Emniyet-Sen Genel Başkanı, sadece masaya oturmak istediklerini, diğer memurlar gibi sürecin bir parçası olmayı talep ettiklerini belirtti. 'Polis bugün emekli olmak istemiyor, çünkü geliri yüzde 55 düşüyor. Yoğun ve ürkütücü tempo intihara zorluyor” diye konuştu.
'Bayramımız olacak'
İsmini açıklamak istemeyen sendikalı bir polis 29 Ocak tarihini bayram olarak gördüklerini söyledi, 'Yıllardır özlemini çektiğimiz, ilk defa örgütlenerek haklı mücadelemizde büyük bir yol katettik. Bizim için bayram, artık 10 Nisan değil, 29 Ocak olacak. Zaten 10 Nisan haftası bizim için bayram değil, ekstra görevlendirme ve stres haftası olmuştur hep” dedi.
'Polis neden intihar ediyor?'
Başka bir sendikalı polis ise, “2012’de 50 meslektaşımız intihar etti. 'İntiharlar ailevi' denilerek üstü kapatılmak istendi. Öncelikle bunun önüne geçmek istiyoruz. Kurum içinde uygulanan mobbing, fazla mesai farkının verilmemesi, amir keyfiyetinin aşırı oluşu, yıldırma ve bıkkınlık, adaletsiz taltif ve siyasi baskı polisi buhrana sürüklüyor. Ayrıca özlük haklarımız gasp ediliyor. 55 yaşına kadar kimse emekli olmak istemiyor, çünkü korkunç bir maddi kayıp söz konusu” diye konuştu.
“Siyasete bulaşmak istemiyoruz” diyen polis memuru, 27 ülkeden 34 sendikanın üye olduğu Avrupa Polis Birliği Konfederasyonu ile görüştüklerini, bu oluşumun da parçası olmak istediklerini kaydetti.

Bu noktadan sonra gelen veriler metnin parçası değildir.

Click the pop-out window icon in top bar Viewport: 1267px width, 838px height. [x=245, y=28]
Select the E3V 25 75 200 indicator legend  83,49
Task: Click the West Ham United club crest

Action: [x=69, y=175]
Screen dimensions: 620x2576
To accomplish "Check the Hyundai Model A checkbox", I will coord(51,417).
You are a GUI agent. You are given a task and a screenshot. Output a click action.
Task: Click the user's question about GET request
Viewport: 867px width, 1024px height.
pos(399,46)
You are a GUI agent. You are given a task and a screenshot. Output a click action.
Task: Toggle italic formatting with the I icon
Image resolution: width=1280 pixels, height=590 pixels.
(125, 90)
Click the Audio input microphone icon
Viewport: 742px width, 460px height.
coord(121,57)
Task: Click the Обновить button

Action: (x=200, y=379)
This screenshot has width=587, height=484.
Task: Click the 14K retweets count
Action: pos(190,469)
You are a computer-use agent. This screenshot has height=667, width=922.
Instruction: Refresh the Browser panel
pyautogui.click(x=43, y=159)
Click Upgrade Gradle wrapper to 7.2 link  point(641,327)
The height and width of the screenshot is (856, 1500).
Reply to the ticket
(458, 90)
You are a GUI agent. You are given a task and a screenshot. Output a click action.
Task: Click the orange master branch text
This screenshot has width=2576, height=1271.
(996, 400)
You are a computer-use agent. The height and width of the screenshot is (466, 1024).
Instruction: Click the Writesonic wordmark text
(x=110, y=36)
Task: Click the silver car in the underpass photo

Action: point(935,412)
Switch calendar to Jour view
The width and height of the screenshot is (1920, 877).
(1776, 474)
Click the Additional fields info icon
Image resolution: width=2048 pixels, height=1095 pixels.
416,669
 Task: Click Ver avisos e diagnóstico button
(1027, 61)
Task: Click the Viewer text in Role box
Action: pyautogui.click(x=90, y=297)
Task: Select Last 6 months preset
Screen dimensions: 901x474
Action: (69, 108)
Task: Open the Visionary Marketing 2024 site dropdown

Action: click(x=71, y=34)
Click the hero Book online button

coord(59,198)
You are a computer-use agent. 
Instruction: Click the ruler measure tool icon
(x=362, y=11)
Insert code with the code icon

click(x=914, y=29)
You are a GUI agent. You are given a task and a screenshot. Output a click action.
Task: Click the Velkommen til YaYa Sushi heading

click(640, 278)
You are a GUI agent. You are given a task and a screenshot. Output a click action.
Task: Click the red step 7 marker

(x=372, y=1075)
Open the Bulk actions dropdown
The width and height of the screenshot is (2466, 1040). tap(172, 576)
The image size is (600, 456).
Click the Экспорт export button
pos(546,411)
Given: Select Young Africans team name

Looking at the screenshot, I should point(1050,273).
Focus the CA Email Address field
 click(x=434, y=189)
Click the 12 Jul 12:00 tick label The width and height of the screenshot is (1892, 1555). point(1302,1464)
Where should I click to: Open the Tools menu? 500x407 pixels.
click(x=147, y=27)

'Önce kahraman sonra çete'
Bir başka polis ise 168 yıldır ezilmiş olan bir teşkilatın savunma mekanizmasının oluşmasını istediklerine vurgu yaptı. Çok katı bir teşkilattan geldiklerini belirten polis memuru, “İnşallah mahkeme sonucunda yüzümüz gülecek. Bugüne kadar siyasilerin iki dudağı arasında kalmışız. Örgütlü bir gücün neler yapabildceeğini hep beraber göreceğiz” dedi. “3 ay önce kahraman denilen polisin 3 ay sonra çete olarak gösterildiğini belirten polis memuru şöyle devam etti:
'Vatandaşa, devlete, kendi amirine yaranamıyorsun. 264 bin kişilik teşkilatız, Avrupa’nın birçok ülkesinin bu büyüklükte ordusu yok. Ehliyeti olmayan adama şoförlük yaptırılamaz. Siyasi görüşü, hemşeri ilişkisiyle işlerin yürümesini istemiyoruz. Bundan önce kurulmuş Pol-Der, Pol-Bir çok siyasiydi. Bizim sağla solla derdimiz yok, illa bir tarafımız olması gerekiyorsa Türk milletinden, adaletten tarafız.”